Ye et al. have recently proposed definition of benign and malignant variants of PTT.[19] Immunohistochemical studies have also been conducted for the diagnosis and differential diagnosis of PTTs and morphological descriptions. When compared with PTT, increased staining with Ki-67 and P53 was observed in MPTT.[20] For differentiation between SCC and MPTT, CD34 is an important immune determinant.[4] CD34 is known to be expressed in MPTT as it indicates trichilemmal differentiation and its expression is not seen in SCC.[21]

Simple excision is curative for benign PTT with an excellent prognosis, whereas no guidelines are available for the clinical management of malignant PTT due to the rarity of these tumors.[1] Wide local excision has often been the standard treatment with no established role of margin size or additional therapeutic interventions such as radiation therapy and chemotherapy.[14]

 Conclusion



MPTT in the neck is a rare neoplasm which carries a diagnostic dilemma and is often confused with squamous cell carcinoma. Histopathological features aids in diagnosis. Features favoring MPTT over SCC include the presence of trichilemmal type keratinization and the lack of a premalignant epidermal lesion. TLC is distinguished by a lobular proliferation of clear cells and continuity with the epidermis and clear evidence of trichilemmal differentiation.[22] Wide surgical excision gives a good outcome without recurrence.

Declaration of patient consent

The authors certify that they have obtained all appropriate patient consent forms. In the form the patient(s) has/have given his/her/their consent for his/her/their images and other clinical information to be reported in the journal. The patients understand that their names and initials will not be published and due efforts will be made to conceal their identity, but anonymity cannot be guaranteed.

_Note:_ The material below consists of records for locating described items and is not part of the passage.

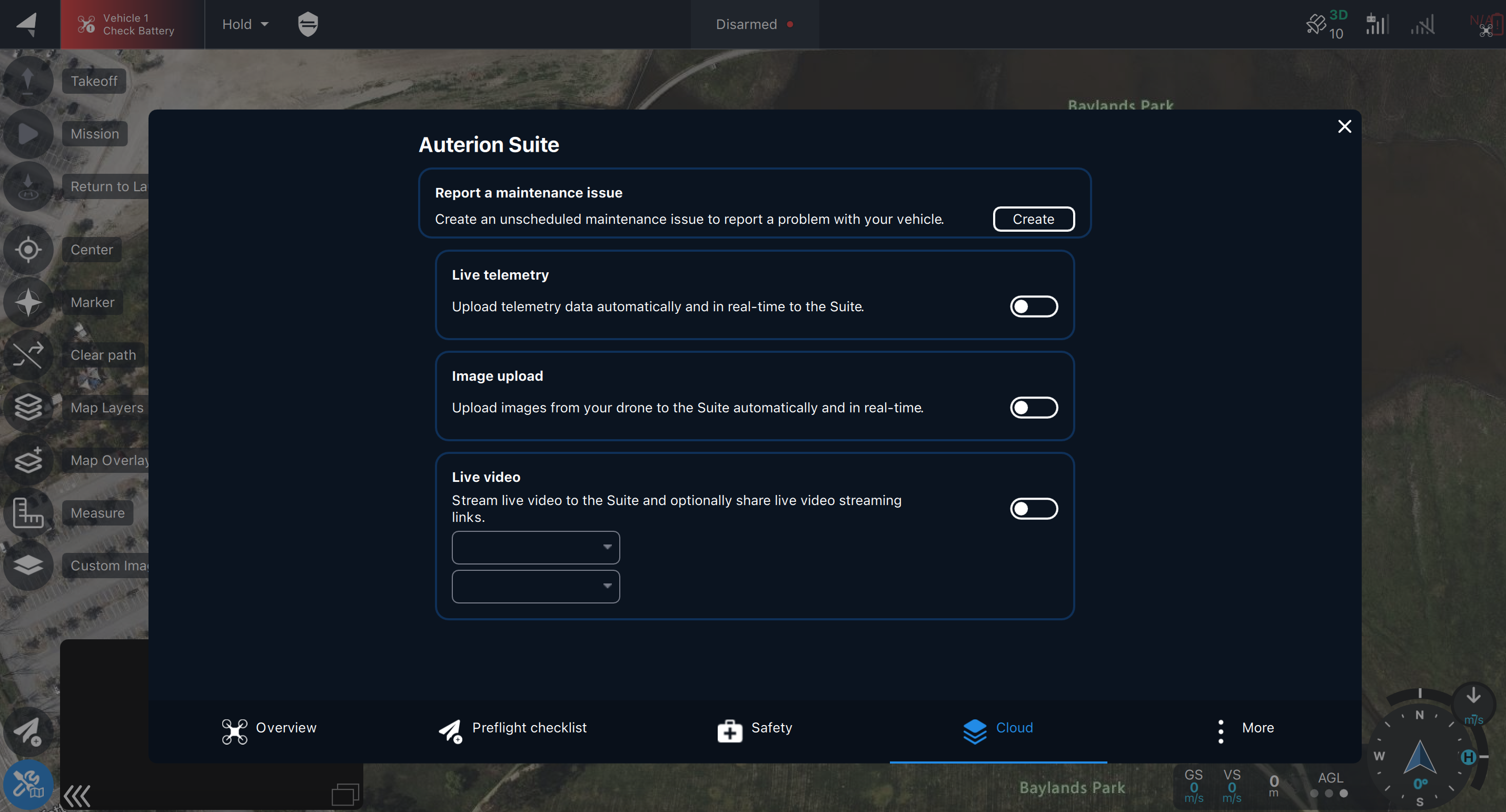Turn on the Image upload switch

[x=1033, y=408]
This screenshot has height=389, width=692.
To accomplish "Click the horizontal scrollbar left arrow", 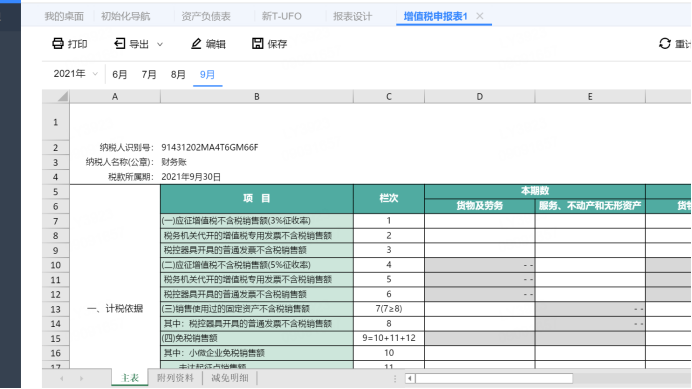I will (x=410, y=378).
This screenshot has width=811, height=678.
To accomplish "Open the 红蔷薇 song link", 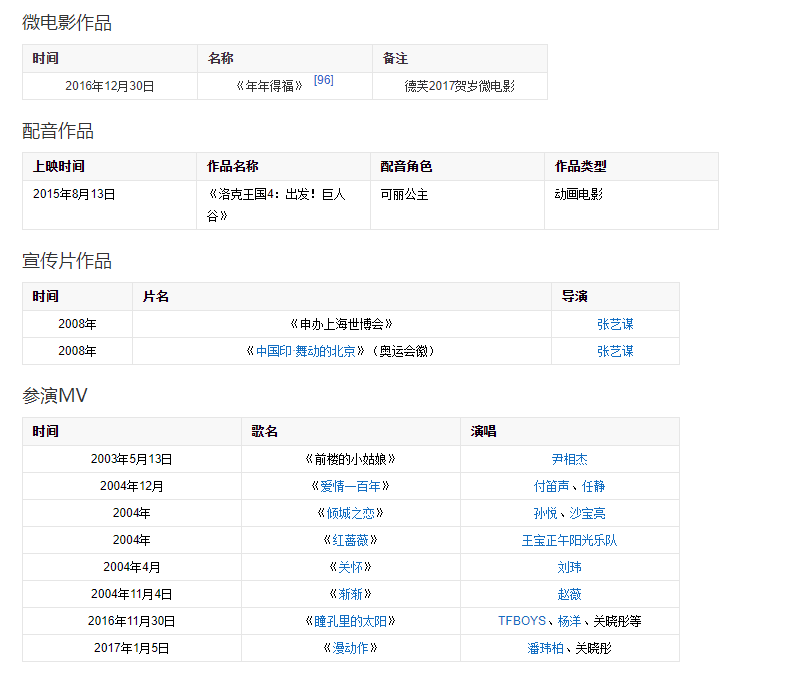I will coord(350,540).
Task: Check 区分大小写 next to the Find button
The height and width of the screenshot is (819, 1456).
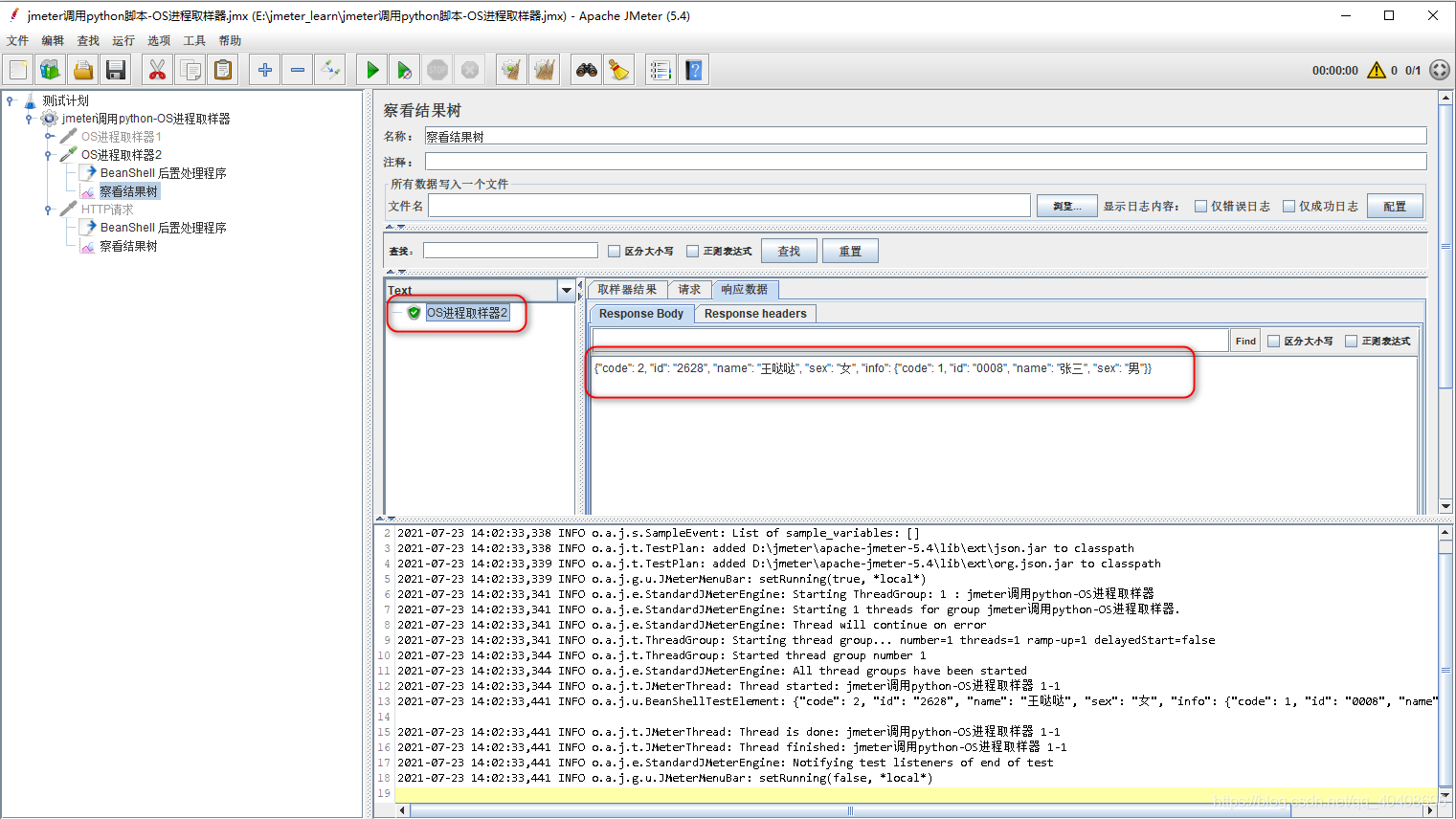Action: (1276, 340)
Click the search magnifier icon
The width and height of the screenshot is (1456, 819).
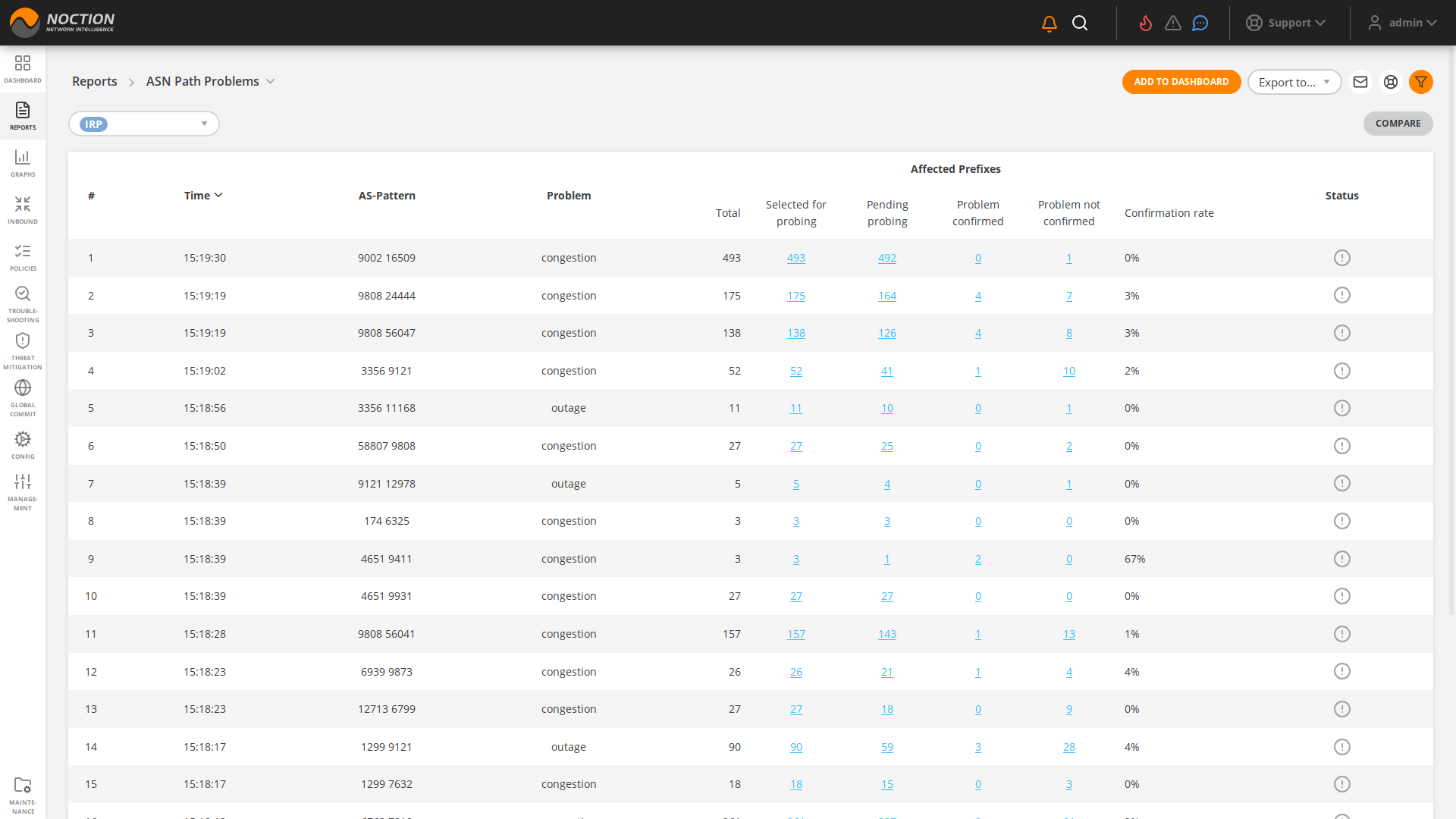pos(1080,24)
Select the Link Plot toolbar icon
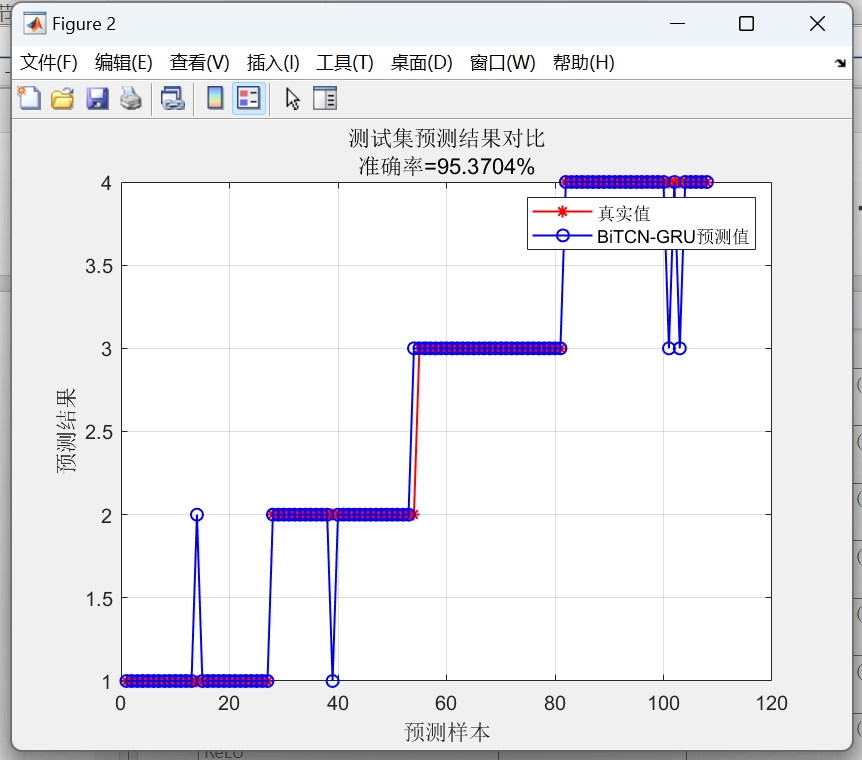This screenshot has height=760, width=862. point(172,98)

Financial support and sponsorship

Nil.

Conflicts of interest

There are no conflicts of interest.

Disclosure

This material has never been published and is not currently under evaluation in any other peer reviewed publication.

Ethical approval

The permission was taken from Institutional Ethics Committee prior to starting the project. All procedures performed in studies involving human participants were in accordance with the ethical standards of the institutional and/or national research committee and with the 1964 Helsinki declaration and its later amendments or comparable ethical standards.

Informed consent

Informed consent was obtained from all individual participants included in the study.